Я вытягиваюсь на кровати. У меня болит спина, поясница. Это помогает шевелить мозгами. Да и безотлагательность решения придает ума. Через неделю выборы. Пусть пройдут. Мне нужно, чтобы меня не отвлекал этот необъяснимый психоз, охвативший телевидение, радио, газеты, волны которого доходят даже до моего уединенного жилища. Я должен до конца проникнуться мыслью, что Шамбон отныне представляет опасность. Кроме того, я не допускаю мысли, что он наложит на Изу свои грязные лапы. У меня нет выбора. Но я уже угадываю извилистую тропинку к окончательному решению. Прежде всего, подготовить Изу, что не составит особого труда, так как я для нее, если осмелюсь так выразиться, единственный путь к истине и жизни. Иза! Милая!

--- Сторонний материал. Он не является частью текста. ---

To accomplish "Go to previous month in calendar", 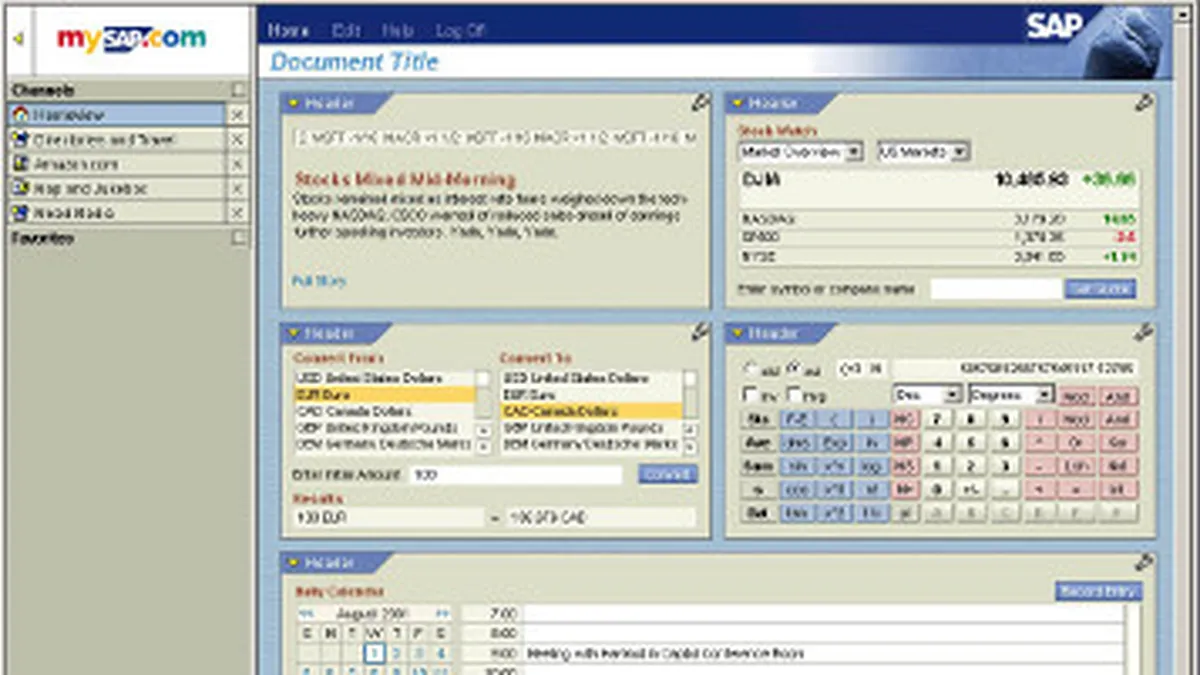I will 305,614.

Она придет сегодня, как и каждый вечер, после смерти Фромана. Чтобы удостовериться, что у меня все под рукой, ночник на месте, кресло там, где ему и положено быть, не слишком далеко и не слишком близко, костыли там, где я смогу легко достать, если понадобится. Взобьет подушки. Она будет здесь, я люблю ее движения, ее запах, ее ласковые, нежные руки, обнимающие меня за шею. На этот раз она почти ничего не узнает. Не хочу подвергать ее ни малейшему риску. Я только скажу: «Иди ко мне. Поговорим о Марселе».